─── INPUT MATERIAL ───
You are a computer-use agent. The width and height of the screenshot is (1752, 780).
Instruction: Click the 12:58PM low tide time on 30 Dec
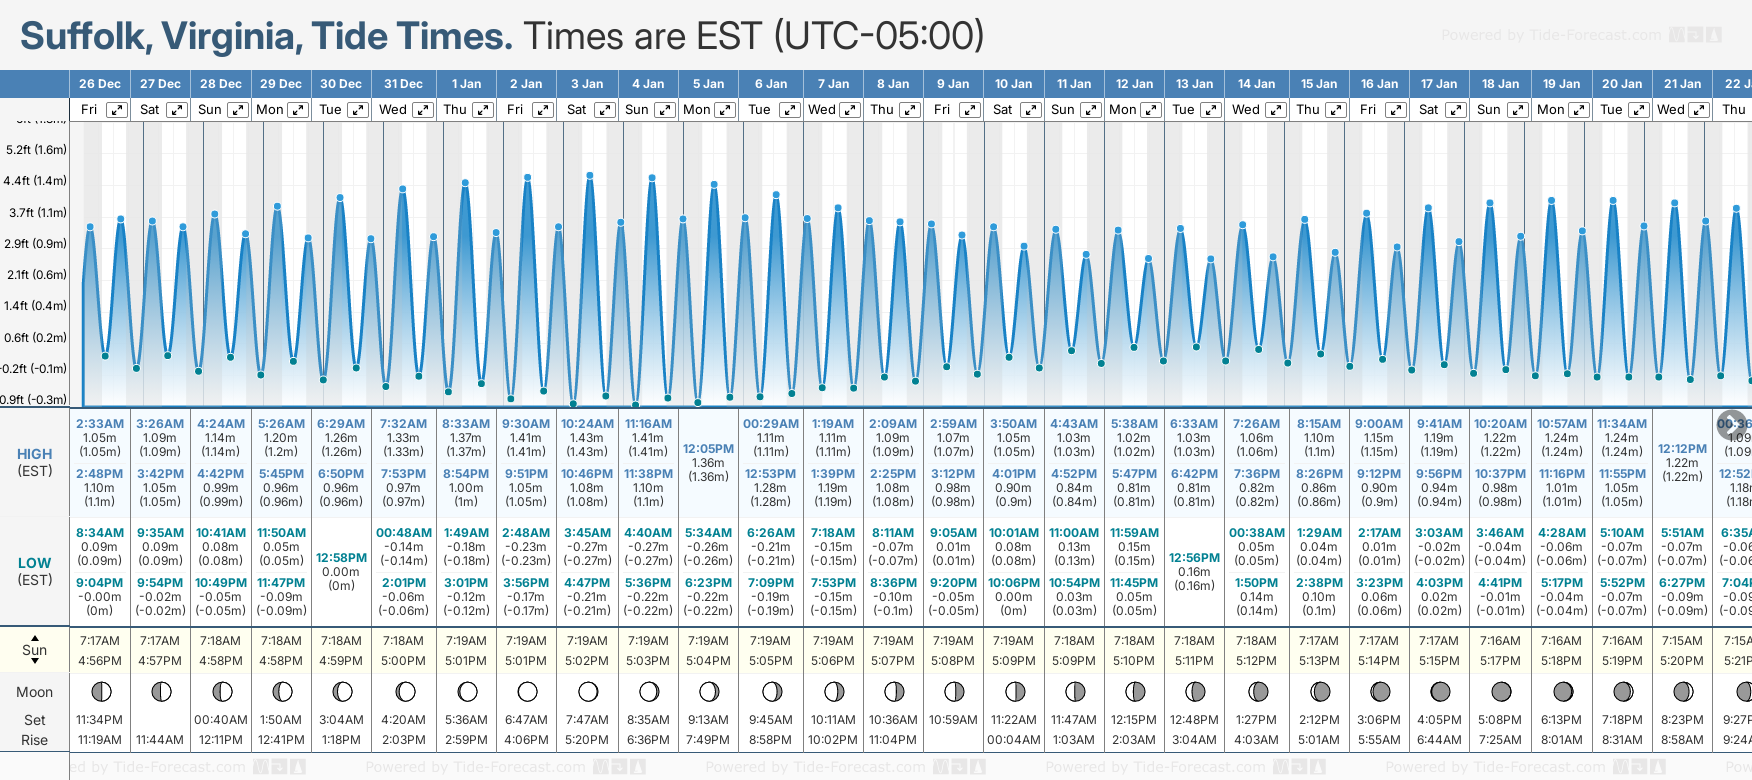pos(341,558)
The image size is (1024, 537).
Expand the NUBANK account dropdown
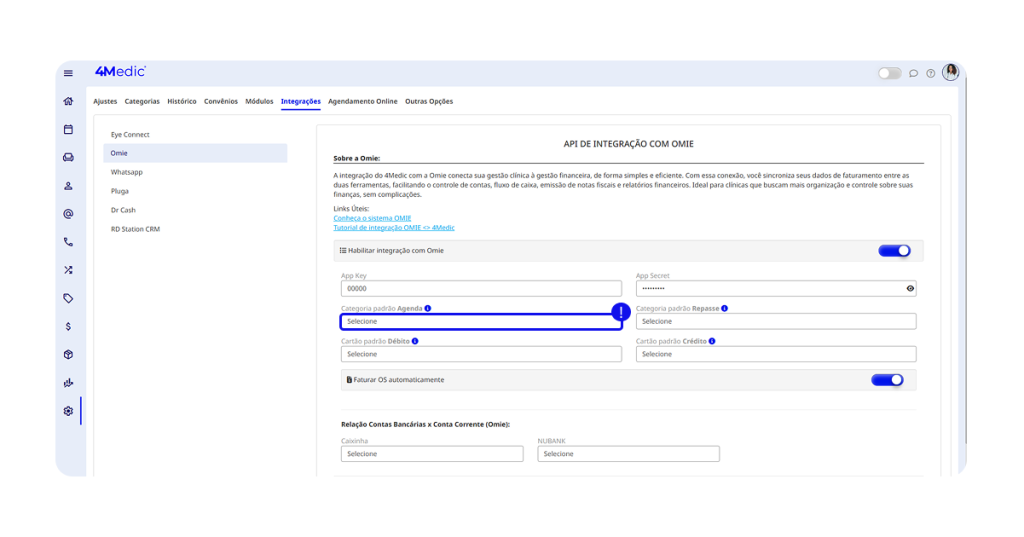[628, 454]
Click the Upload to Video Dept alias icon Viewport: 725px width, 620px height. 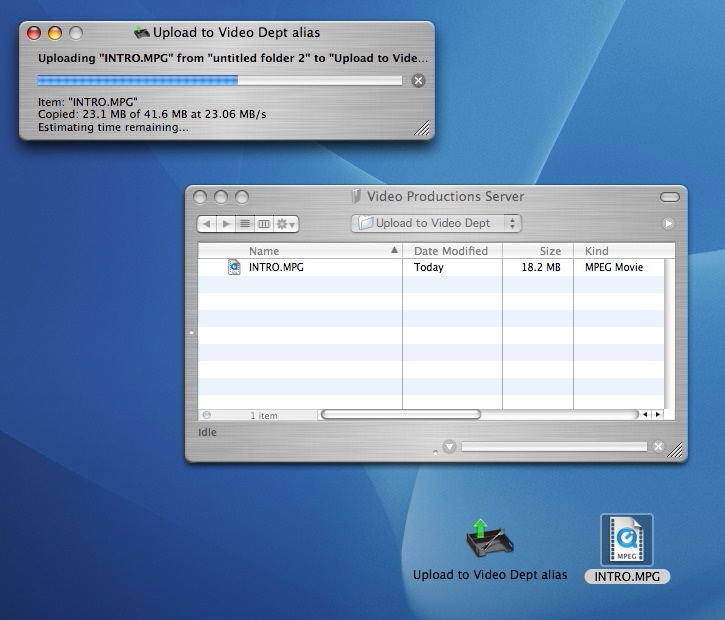[x=489, y=540]
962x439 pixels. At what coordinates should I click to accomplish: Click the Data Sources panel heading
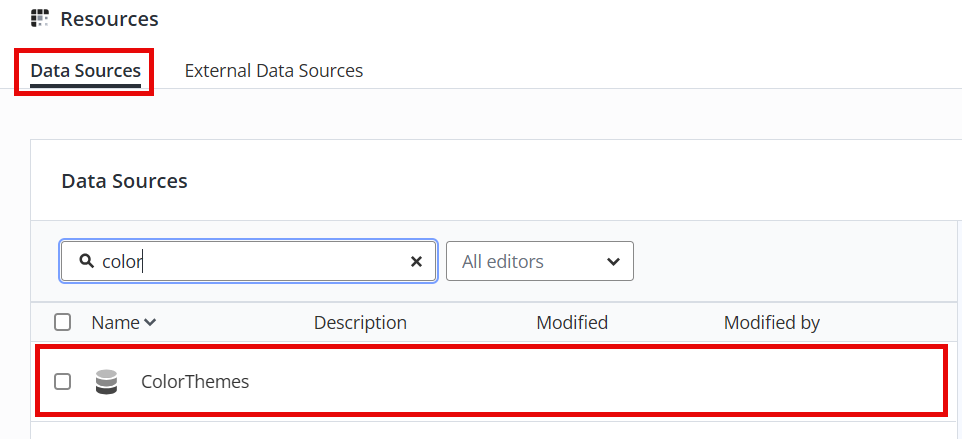(125, 181)
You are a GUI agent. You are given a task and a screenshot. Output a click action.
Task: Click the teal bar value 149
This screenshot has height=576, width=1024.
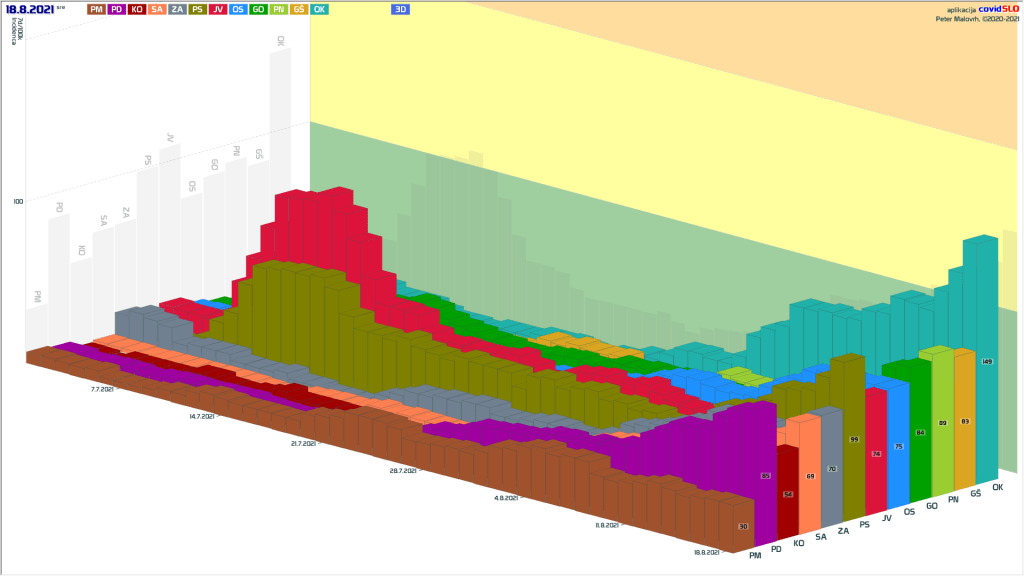point(986,361)
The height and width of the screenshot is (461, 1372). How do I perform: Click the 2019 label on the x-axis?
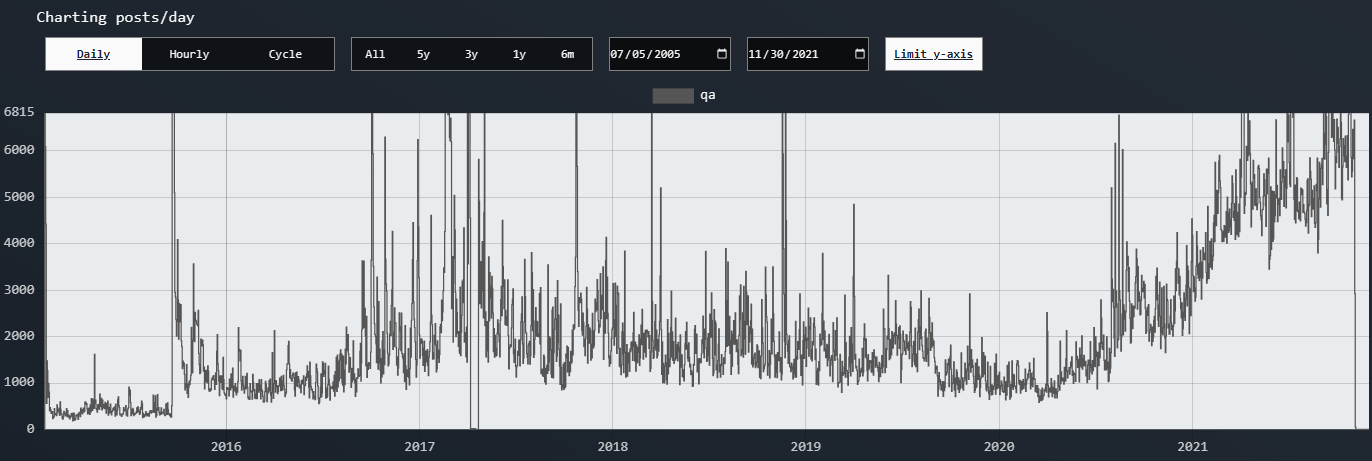click(x=805, y=446)
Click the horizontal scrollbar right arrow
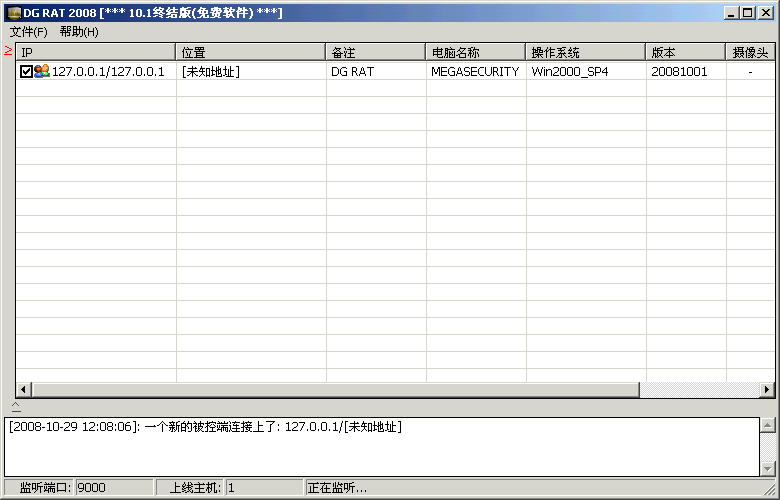780x500 pixels. click(x=767, y=390)
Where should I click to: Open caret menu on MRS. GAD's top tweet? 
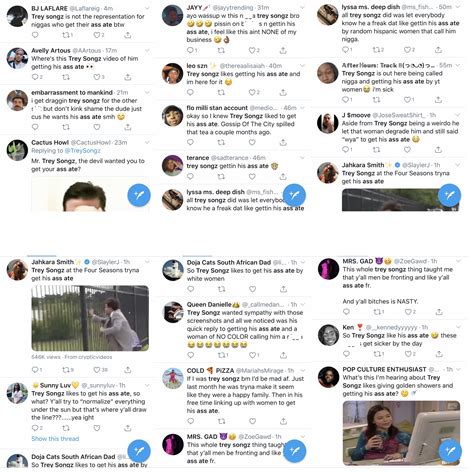point(458,261)
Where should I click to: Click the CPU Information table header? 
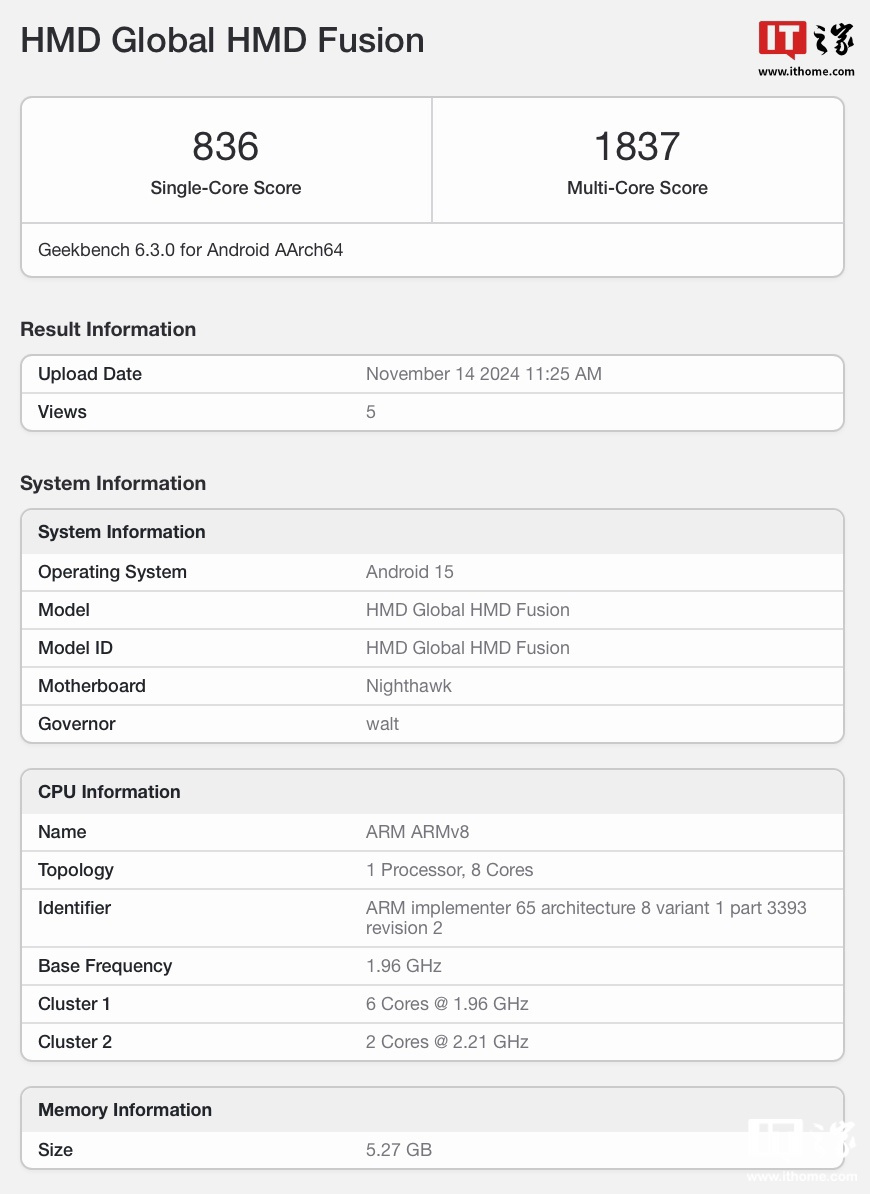tap(109, 792)
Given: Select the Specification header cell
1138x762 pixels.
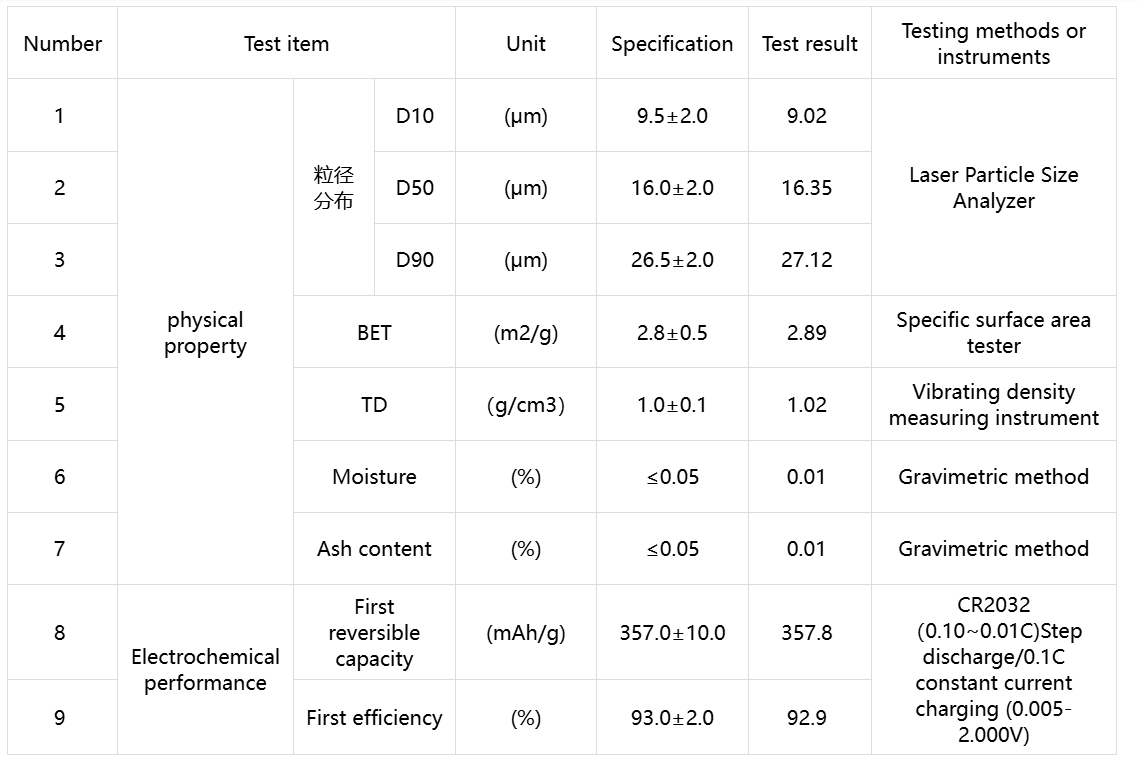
───
Leave every picture out and copy precisely the lines from the one containing "You are a GUI" through the last line of the data above, both ends included.

■ **TASK SOLUTION**
You are a GUI agent. You are given a task and a screenshot. Output a click action.
Task: Click the teal bar value 149
This screenshot has height=576, width=1024.
point(986,361)
The height and width of the screenshot is (461, 1372). How do I perform: Click the 2019 label on the x-axis?
click(x=805, y=446)
Click the horizontal scrollbar right arrow
780x500 pixels. click(x=767, y=390)
Where should I click to: Open caret menu on MRS. GAD's top tweet? 
point(458,261)
Where should I click to: Click the CPU Information table header? 
tap(109, 792)
Given: Select the Specification header cell
1138x762 pixels.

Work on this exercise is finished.